Colour discrimination and detection are some of the drivers identified as contributors to the evolutionary pressures on floral colour (Bukovac et al. 2016). Our results demonstrate that contrast with a range of natural backgrounds, as well as contrast with other competing floral colours when viewed against a range of backgrounds, could be additional drivers of what is clearly a complex evolutionary process.
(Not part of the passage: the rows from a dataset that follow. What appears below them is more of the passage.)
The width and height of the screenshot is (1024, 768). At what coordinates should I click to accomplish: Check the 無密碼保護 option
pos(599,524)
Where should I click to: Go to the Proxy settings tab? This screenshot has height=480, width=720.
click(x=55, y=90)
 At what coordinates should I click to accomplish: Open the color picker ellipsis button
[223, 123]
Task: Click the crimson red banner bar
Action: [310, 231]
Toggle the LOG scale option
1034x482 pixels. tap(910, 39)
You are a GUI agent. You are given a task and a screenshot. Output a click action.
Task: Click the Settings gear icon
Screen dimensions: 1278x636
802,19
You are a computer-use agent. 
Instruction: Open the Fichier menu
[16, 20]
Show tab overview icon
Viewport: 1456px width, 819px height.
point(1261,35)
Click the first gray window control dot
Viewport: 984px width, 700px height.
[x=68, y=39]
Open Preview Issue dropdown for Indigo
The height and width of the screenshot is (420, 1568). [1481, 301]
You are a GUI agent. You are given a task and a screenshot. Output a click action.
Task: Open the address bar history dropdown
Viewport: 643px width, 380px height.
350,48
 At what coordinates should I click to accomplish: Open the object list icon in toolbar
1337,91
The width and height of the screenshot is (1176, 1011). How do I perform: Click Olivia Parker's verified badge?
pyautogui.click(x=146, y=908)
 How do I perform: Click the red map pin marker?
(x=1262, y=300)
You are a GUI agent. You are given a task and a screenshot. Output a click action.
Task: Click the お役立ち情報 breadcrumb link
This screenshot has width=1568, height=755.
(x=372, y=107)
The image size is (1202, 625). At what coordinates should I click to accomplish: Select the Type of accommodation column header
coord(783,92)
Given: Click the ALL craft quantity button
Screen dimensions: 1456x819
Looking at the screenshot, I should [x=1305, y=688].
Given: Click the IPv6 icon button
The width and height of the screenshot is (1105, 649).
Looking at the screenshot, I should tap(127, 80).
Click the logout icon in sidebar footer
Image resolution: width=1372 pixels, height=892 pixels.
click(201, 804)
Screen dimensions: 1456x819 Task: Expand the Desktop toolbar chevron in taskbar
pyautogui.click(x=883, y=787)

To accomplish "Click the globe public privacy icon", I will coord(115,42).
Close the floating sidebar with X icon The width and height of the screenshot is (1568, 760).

The floral colours of many plant species are likely often viewed by bees against a fairly constant background: the foliage colour of the plant. However, this is not the only scenario, especially as plants adapt and spread to new habitats (see Fig. 1). The pressures we describe above may have applied to both the evolution of those species that do present a foliage background, as well as the floral colours of plant species which do not provide such a background. It may be that in providing a consistent background, species that present dense foliage facilitate bee constancy to their floral colour, and our results indicate that such morphological adaptations would be advantageous. There is evidence for adaptations in plants to provide favourable simultaneous colour contrast viewing conditions for easier detection of rewarding flowers by bees (Kudo et al. 2007; Brito et al. 2015), as well as morphological adaptations that may improve colour signal saliency (van der Kooi 2016). Additionally, species that do not present a uniform leaf background may be under more pressure to present floral colours that contrast with a wider range of local background surfaces (Menzel and Shmida 1993). Further studies to elucidate these points would be very valuable.

Our survey of background surface colours captures the extensive range of colours present, not their relative abundance. This is an important distinction to make, because here we are establishing the extent of the colour discrimination difficulties that natural backgrounds may cause. We cannot simultaneously establish the likelihood of encountering any one such task while foraging. That could only be achieved by studies of individual habitats, since the abundance and range of background surface and floral colours vary from one environment to the next. This current study shows that testing the flower-background relationships at a local, community level, may reveal much about flower colour signalling and ecology. The strength of our model is that it gives insights into the many plausible scenarios that may have existed during the long evolutionary partnership of bees and flowers, throughout which different conditions on Earth may have yielded different types of backgrounds.

We have shown that natural background surfaces can induce a wide range of colour shifts in target stimulus colour perception, and hence present an additional flower constancy challenge for bees. Bee constancy to floral colour in natural environments is not only mediated by background colours, but over evolutionary time periods the influences we describe above could have affected how angiosperms orient their flowers for optimal detection and discrimination, as well as how they use colour to attract and retain pollinators.